§ **Problem statement**
Copy the records below exactly, omitting any pictures they contain.

§ **Available data**
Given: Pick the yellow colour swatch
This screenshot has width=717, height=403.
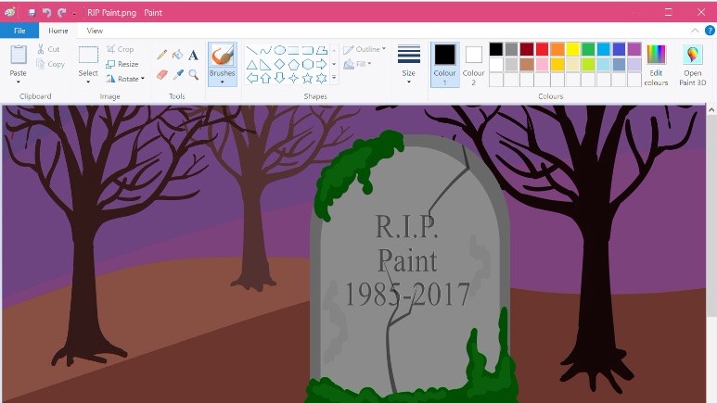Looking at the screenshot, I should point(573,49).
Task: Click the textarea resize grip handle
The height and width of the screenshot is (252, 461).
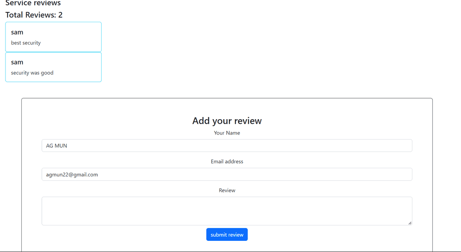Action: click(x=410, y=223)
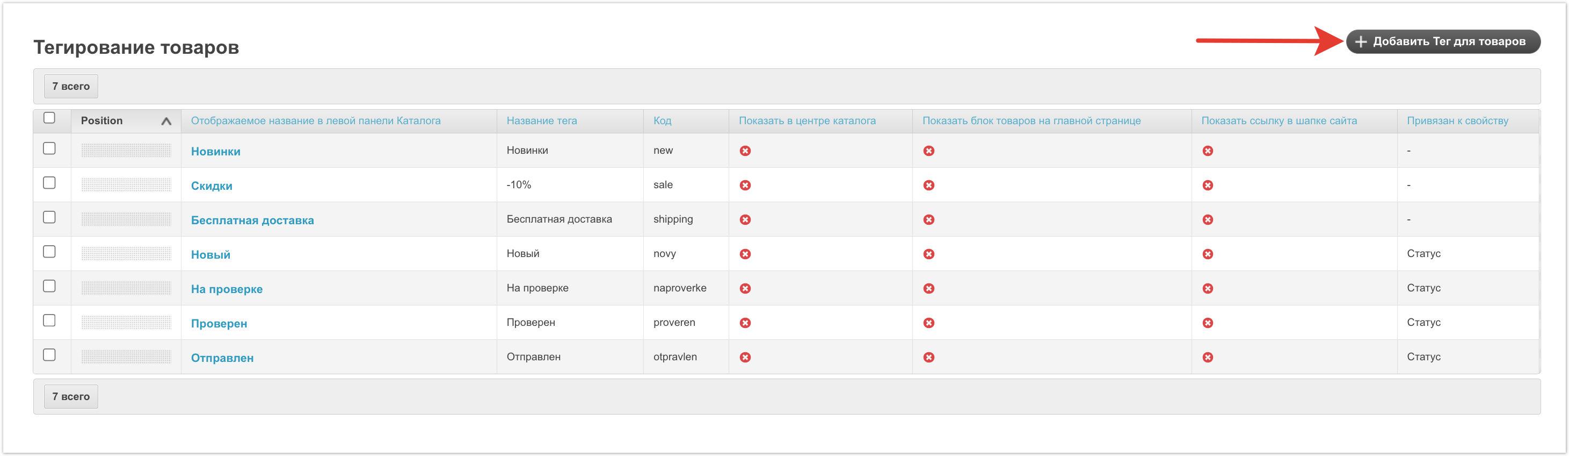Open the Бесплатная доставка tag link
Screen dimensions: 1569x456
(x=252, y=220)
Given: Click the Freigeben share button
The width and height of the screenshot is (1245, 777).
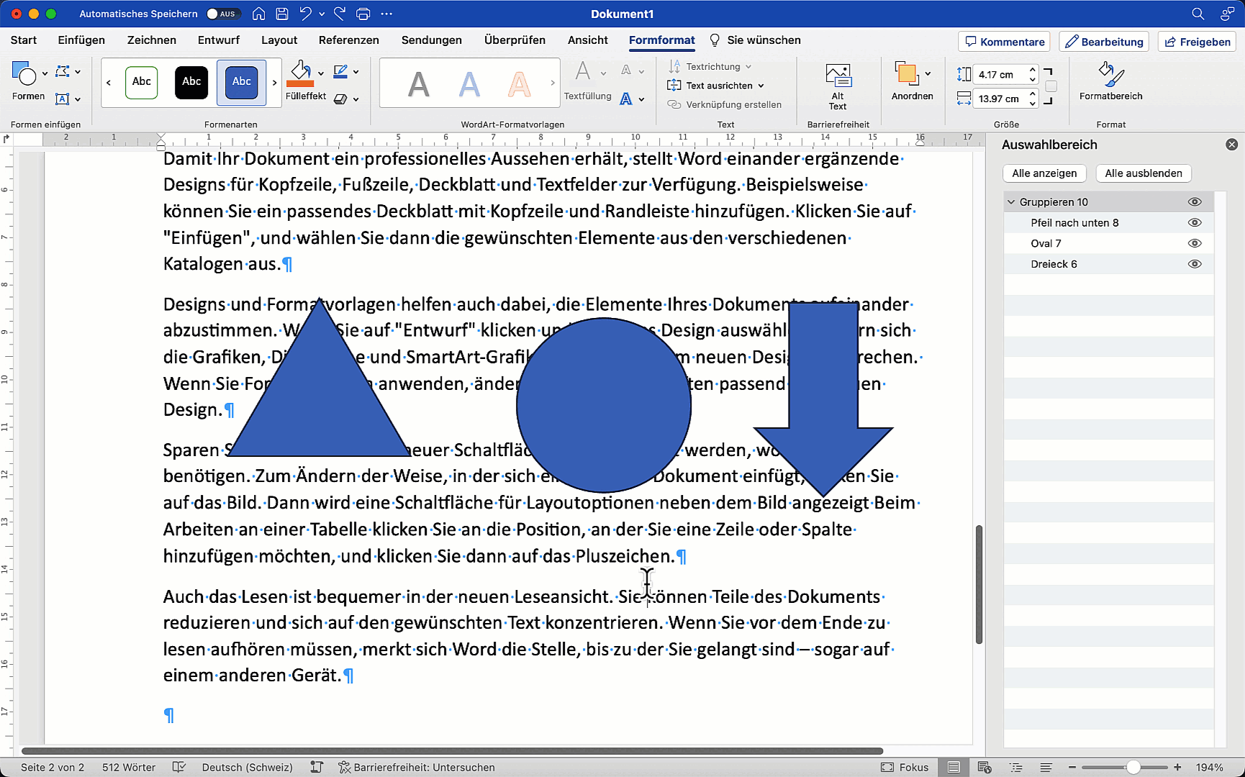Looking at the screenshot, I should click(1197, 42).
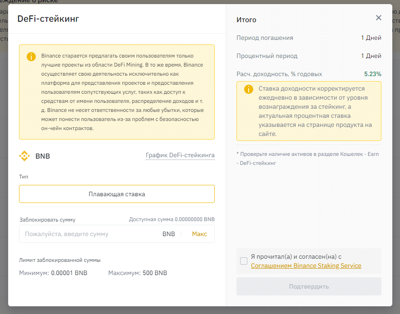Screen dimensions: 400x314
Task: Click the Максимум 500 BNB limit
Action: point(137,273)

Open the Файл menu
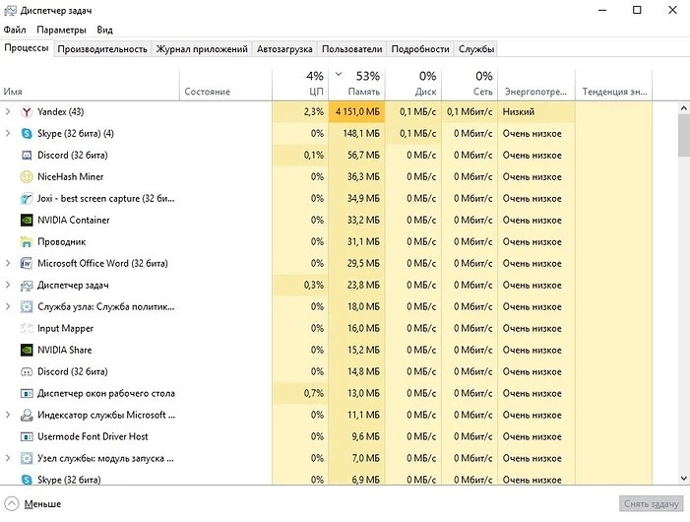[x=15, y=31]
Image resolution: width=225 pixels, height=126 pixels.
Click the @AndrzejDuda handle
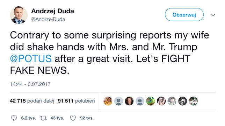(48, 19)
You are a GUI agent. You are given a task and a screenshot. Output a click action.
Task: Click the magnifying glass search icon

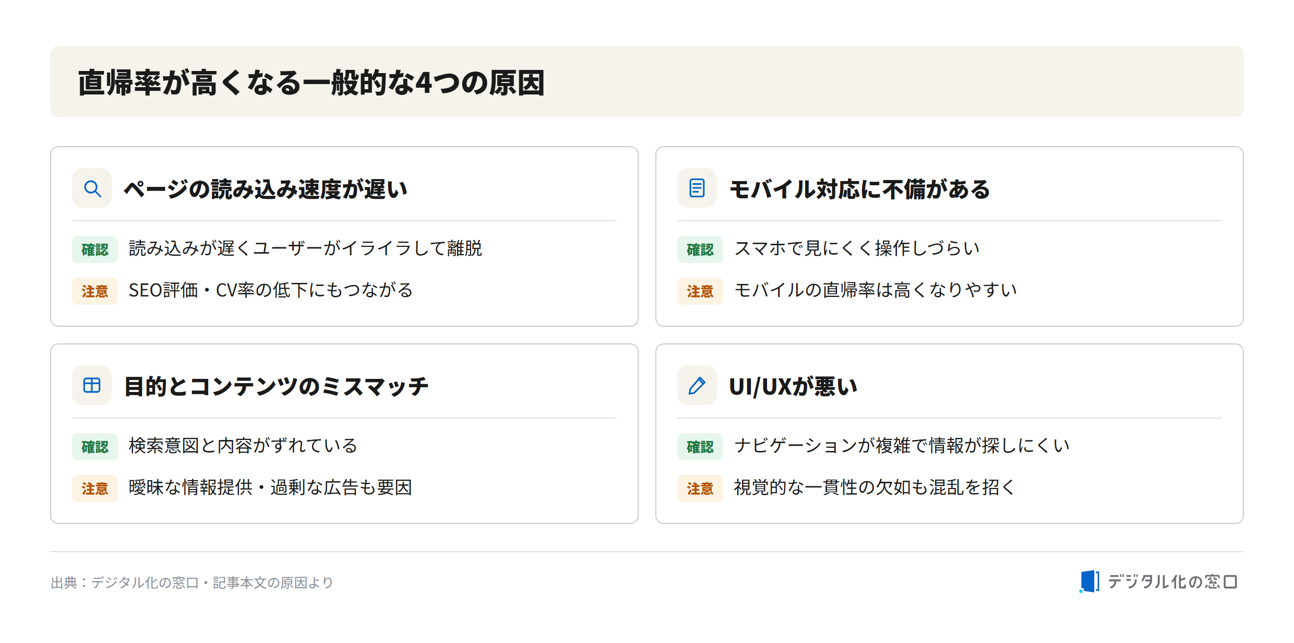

§ **Exercise output**
Given: Pick the yellow colour swatch
This screenshot has width=717, height=403.
Looking at the screenshot, I should point(573,49).
Task: Click the textarea resize grip handle
The height and width of the screenshot is (252, 461).
Action: click(x=410, y=223)
Open the Бесплатная доставка tag link
Screen dimensions: 1569x456
(x=252, y=220)
Given: Click the Freigeben share button
The width and height of the screenshot is (1245, 777).
Looking at the screenshot, I should click(1197, 42).
Screen dimensions: 400x314
Task: Click the Максимум 500 BNB limit
Action: point(137,273)

Open the Файл menu
[x=15, y=31]
Image resolution: width=225 pixels, height=126 pixels.
Click the @AndrzejDuda handle
(48, 19)
You are a GUI agent. You are given a task and a screenshot. Output a click action.
Task: Click the magnifying glass search icon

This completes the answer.